Lo que se desprende de
estos presupuestos es un montaje anclado en la austeridad y en la
capacidad de los intérpretes para recrear, con sensibilidad
y rigor, una batalla fundamental: la de sus cuerpos contra los cuerpos
de Lo Otro, contra el fantasma que pone en evidencia, en su materialidad
nebulosa, el propio vacío, por efecto de una relación
crítica y oscilante en la que el sentido se manifiesta, en
la zona que separa y une a los contendientes, como el movimiento
puro, entendido el movimiento como la expresión de una "materialidad
incórporea" si nos valemos de la filosofía
del fantasma acuñada por Deleuze. Reconociendo los límites
de sus propios cuerpos a través del examen de la otredad
(manifestado en la relación, física y simbólica,
que establecen con sus respectivos maniquíes, diseñados
por el escultor Anthony Gormley), es que Khan y Larbi revisarán
su esencia en tanto que personas y creadores, y podrán enfilar,
si tal cosa fuera en realidad posible, hacia el resanado de los
vacíos de sentido y significado que una pérdida anterior
(la mezcla de parálisis, impotencia y culpa de quien no puede
hacer nada por un moribundo) les ocasionara. Khan y Larbi, de hecho,
interpretan un mismo papel: el del doble que amplifica la percepción,
pero que también potencia el dolor y la vacuidad, la insignificancia
de saberse atrapado en la repetición absurda y perpetua.
La batalla se desarrolla,
ya se ha dicho, en la desnudez del espacio en blanco, y deja constancia
de la habilidad y la precisión de los dos actores-bailarines.

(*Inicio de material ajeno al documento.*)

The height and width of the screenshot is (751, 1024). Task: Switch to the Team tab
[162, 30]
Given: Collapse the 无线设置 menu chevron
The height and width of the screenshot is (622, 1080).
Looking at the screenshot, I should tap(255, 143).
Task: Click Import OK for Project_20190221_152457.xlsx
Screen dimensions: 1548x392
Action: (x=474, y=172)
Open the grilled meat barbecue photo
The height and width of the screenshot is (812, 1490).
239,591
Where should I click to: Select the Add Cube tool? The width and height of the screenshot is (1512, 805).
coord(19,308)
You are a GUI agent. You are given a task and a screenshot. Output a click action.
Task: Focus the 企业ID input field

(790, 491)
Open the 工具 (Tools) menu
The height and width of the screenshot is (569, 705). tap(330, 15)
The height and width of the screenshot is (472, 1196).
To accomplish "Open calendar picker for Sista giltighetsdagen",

Con un lenguaje fresco, que incorpora elementos del kathakali y
de la danza contemporánea, Khan y Larbi oscilan entre el
fuego y la delicadeza, entre la ligereza y la gravedad, sentando,
con su juego de yuxtaposiciones, una poética de movimiento
sutil y conmovedora, en la que la diferencia de registros (fuerte
pero dúctil el inglés, frágil pero flexible
hasta la contorsión el belga) no divorcia sino subraya la
importancia de la diferencia en el discurso del montaje. Contrapuesto
con escenas teatrales que narran la fábula con fluidez y
humor negro, y signada con la música de Nitin Sawhney,
Zero Degrees desemboca en la conquista de la emoción,
en la escenificación notable de una obsesión: la de
poner en crisis el pasado, el cuerpo y el origen.